But, with regard to those practices of suberabundant devotion, which have drawn down upon them the indignation of the critic, it is the opinion of those who best know the Dissenters of the present day, that they might have been suffered to fall quietly of themselves; they are supported by no authority, defrayed by no impost. If they make long prayers, it is at the expense only of their own breath and spirits ; no widows' houses are devoured by it. If the present generation yawn and slumber over the exercises, which their fathers attended with pious alacrity, the sons will of course learn to shorten them. If the disposition of their public services wants animation, as perhaps it does, the silent pews will be deserted one by one, and they will be obliged to seek some other mode of engaging the attention of their audience.

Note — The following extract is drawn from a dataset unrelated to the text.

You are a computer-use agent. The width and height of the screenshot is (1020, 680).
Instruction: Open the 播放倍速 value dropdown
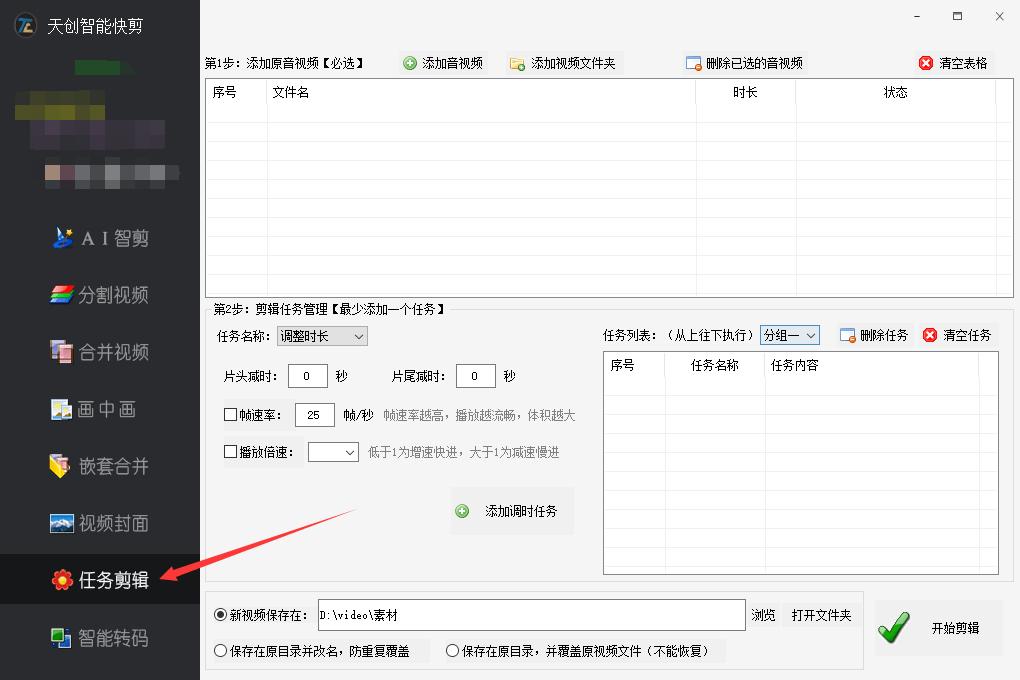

But modes and forms affect not the essence of public worship; that may be performed with a form or without one; by words alone, or by symbolical expressions, combined with or separated from instruction; with or without the assistance of a particular order appointed to officiate in leading the devotions; it may be celebrated one day in seven, or in eight, or in ten; in many of these particulars a certain deference should be had to the sentiments of that society with which, upon the whole, we think it best to connect ourselves, and as times and manners change, these circumstances
will vary; but the root of the practice is too strongly interwoven with the texture of the human frame ever to be abandoned. While man has wants, he will pray ; while he is sensible of blessings, he will offer praise ; while he has common wants and common blessings, he will pray and praise in company with his fellows; and while he feels himself a social being, he will not be persuaded to lay aside social worship.
In what Respect many of the Forms and Habits of
Public Worship are susceptible of Improvement.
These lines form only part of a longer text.